Copy out the stretch of the records from the line containing "The image size is (1024, 698)." through the end of the records, reproducing every line without changes.

Items from a dataset
---

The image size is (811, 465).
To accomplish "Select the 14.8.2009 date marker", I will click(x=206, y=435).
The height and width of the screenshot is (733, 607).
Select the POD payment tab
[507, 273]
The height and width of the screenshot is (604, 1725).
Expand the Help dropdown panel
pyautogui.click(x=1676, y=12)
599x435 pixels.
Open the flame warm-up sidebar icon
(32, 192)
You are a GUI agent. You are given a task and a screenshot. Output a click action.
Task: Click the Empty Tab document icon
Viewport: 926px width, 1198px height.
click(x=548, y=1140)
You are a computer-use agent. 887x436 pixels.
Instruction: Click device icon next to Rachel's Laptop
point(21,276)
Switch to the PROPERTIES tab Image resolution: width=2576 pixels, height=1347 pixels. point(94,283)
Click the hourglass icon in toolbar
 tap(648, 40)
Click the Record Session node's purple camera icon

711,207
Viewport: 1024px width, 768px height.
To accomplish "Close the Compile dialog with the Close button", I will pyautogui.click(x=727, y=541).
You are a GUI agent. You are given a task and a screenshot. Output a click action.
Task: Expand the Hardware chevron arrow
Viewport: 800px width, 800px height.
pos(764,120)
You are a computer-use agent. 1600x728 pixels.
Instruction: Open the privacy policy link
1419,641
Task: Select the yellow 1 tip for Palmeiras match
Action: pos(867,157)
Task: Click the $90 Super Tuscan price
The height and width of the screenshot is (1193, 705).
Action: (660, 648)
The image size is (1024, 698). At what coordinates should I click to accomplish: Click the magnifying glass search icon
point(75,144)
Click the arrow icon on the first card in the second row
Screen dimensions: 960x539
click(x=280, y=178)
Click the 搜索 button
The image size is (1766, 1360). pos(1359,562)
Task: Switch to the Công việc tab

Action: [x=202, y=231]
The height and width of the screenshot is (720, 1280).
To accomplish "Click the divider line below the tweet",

---

■ Result of the exercise ■
The image size is (1024, 698). At what coordinates should I click to accomplish: Click the magnifying glass search icon
point(75,144)
Click the arrow icon on the first card in the second row
Screen dimensions: 960x539
click(x=280, y=178)
Click the 搜索 button
The image size is (1766, 1360). pos(1359,562)
Task: Switch to the Công việc tab

Action: [x=202, y=231]
The height and width of the screenshot is (720, 1280).
To accomplish "Click the divider line below the tweet",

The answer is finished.